Seems to me that's like saying, "I want a cake made of sugar, flour, eggs, and butter." There may be a thousand cakes out there with those ingredients but in the end all you're eating is a thousand variations on pound cake.
That inner-snark about pound cake is what makes me feel guilty when I decry any story as unsatisfactory, because I can't help but wonder if it's not that it's a bad cake, so much that I prefer black forest cake and this was carrot cake. Doesn't help when I originally picked up the book because of someone else's recommendation: how am I to know whether the person has a taste for raspberries versus zest of an lemon?
Every now and then I wonder if I should just exorcise all critiques from my journal, or figure out how to completely detach this journal from any/all mention of any writing I myself might do, in advance protection against someone down the road bearing a grudge. Or something. Then I try to think of a good disclaimer, but I feel like an idiot (and a slightly resentful idiot, at that) to have to say, over and over: look, I'm all for upside-down pineapple cake, but these books turned out to be lemon meringue pie. I'll eat it if there's nothing else, but I won't finish the slice and I'll be thinking the whole time about how it's not my first pick." It makes me feel like I have to diplomatically apologize in advance for any chance that I am not the exact ideal audience to laud an author's work.

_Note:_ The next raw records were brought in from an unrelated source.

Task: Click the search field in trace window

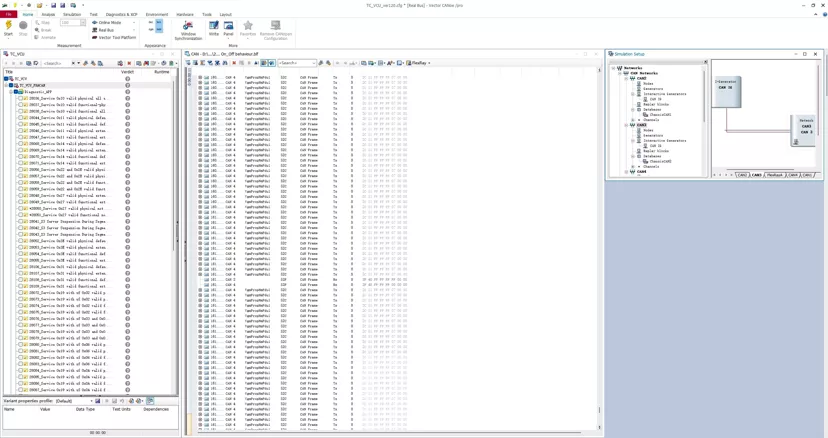Action: [297, 63]
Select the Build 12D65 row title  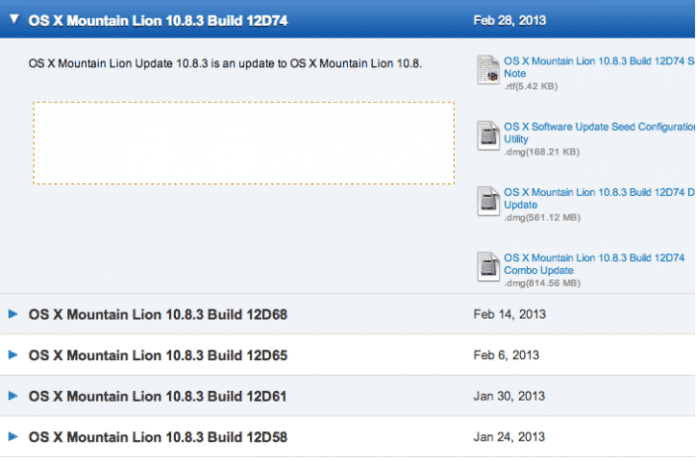pyautogui.click(x=158, y=355)
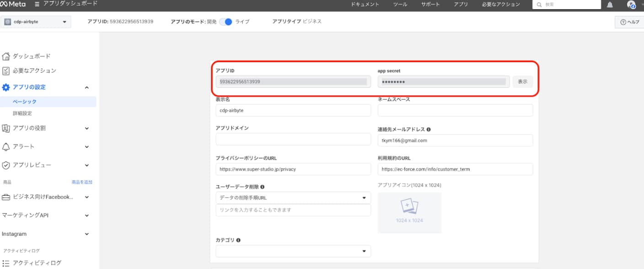The height and width of the screenshot is (269, 644).
Task: Click the Meta logo
Action: pyautogui.click(x=13, y=4)
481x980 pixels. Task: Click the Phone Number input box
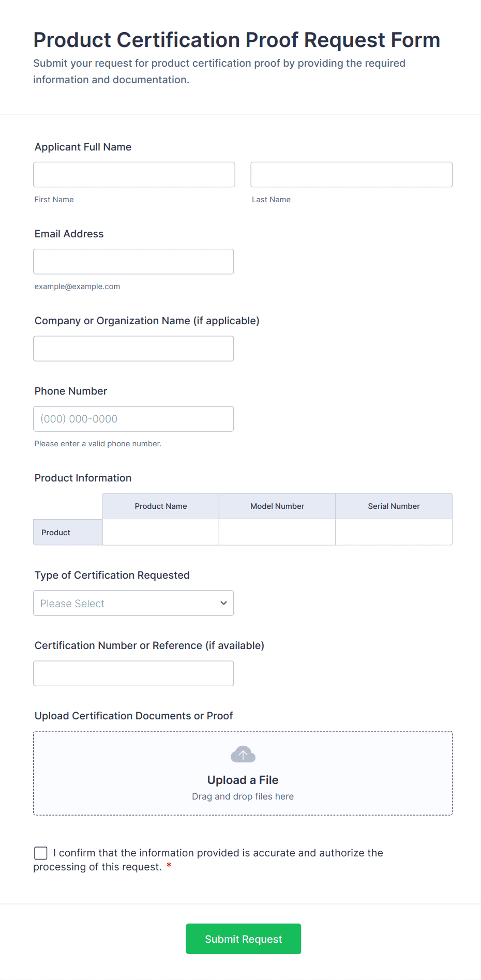(133, 419)
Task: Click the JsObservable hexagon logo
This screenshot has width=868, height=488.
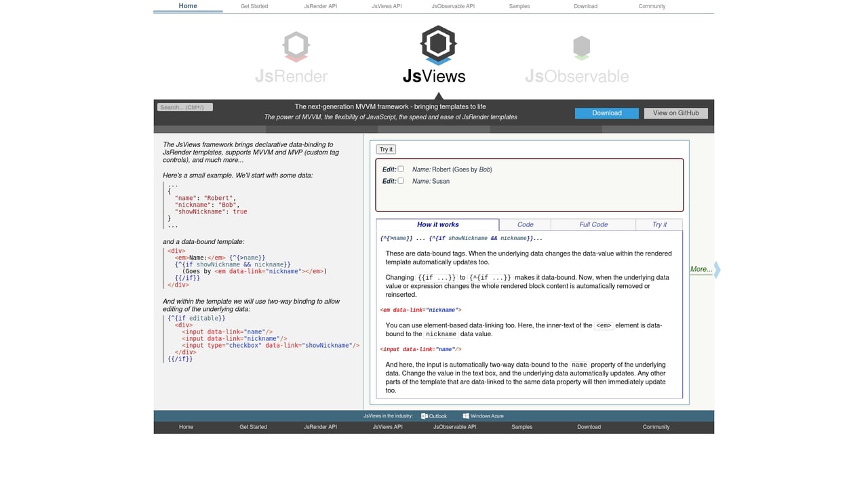Action: (x=580, y=46)
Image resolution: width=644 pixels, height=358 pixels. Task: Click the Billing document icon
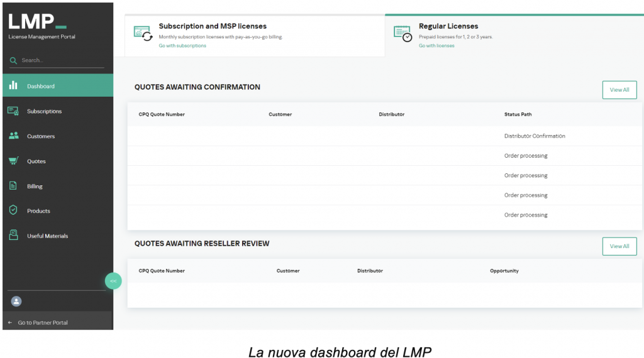(13, 186)
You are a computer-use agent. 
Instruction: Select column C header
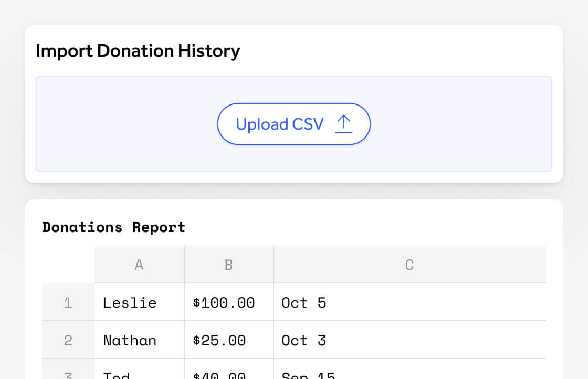[x=410, y=265]
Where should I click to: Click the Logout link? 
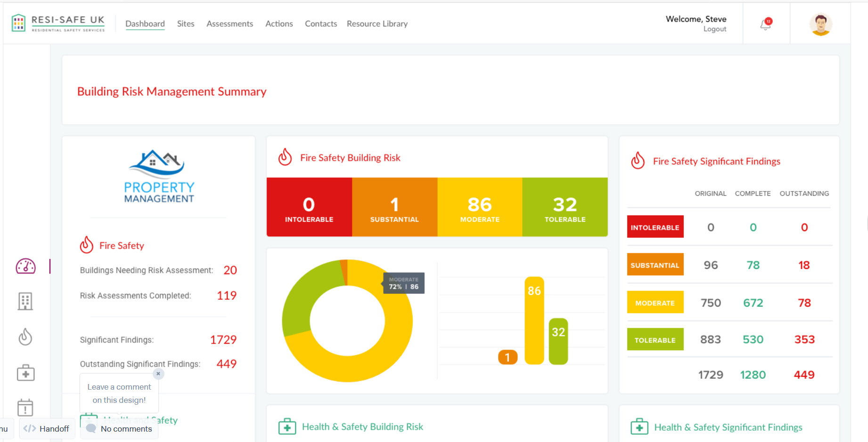[x=715, y=29]

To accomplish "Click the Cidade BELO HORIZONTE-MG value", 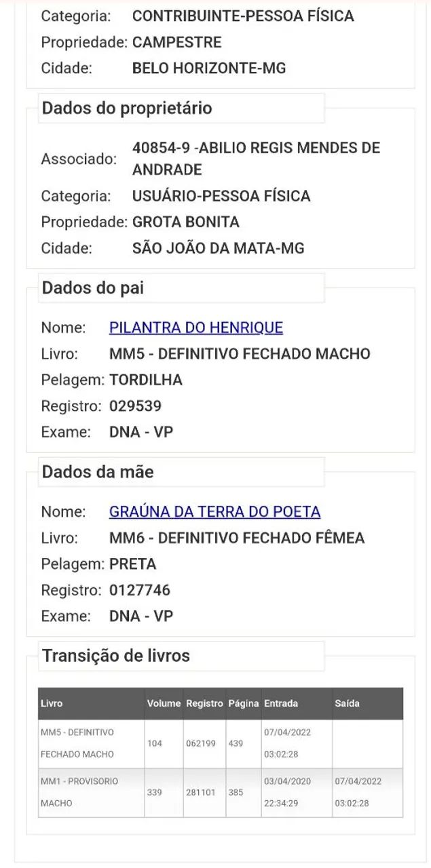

I try to balance that out with the reminder to myself that I have not left a single review on Amazon or similar sites, ever, and that I don't go around telling people not to read a work. I just figure, hey, it didn't put me through paroxysms of deeeelight, and I'm curious why, and where, it went off the rails from the train I'd hoped I'd be riding -- but I have no interest in staging a mission of sabotaging the author or his/her sales.
Maybe I just need a shorthand phrase (ala DNF) that translates to: the idea was good, but the execution left something to be desired.
The biggest irony about this post? ...is the fact that the draft I'd been working on (prior to losing it all in iMac deaththroes) was a review of Saintcrow's Watcher series. Whoops. Timing, timing.
Now I'm in the mood for some pound cake. Damn it.
no subject
Date: 14 Sep 2008 05:59 pm (UTC)Okay, going away. Packing up the kitchen, yanno. Trying to get ready for the remodel.